### Given data
########

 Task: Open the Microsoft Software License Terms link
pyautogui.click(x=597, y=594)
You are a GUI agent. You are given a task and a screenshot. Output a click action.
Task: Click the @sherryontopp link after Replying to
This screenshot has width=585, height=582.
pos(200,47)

########

### Aim of the exercise
From the first line to the last, transcribe the records exactly.

### Answer box
 Task: Open the Microsoft Software License Terms link
pyautogui.click(x=597, y=594)
You are a GUI agent. You are given a task and a screenshot. Output a click action.
Task: Click the @sherryontopp link after Replying to
This screenshot has width=585, height=582.
pos(200,47)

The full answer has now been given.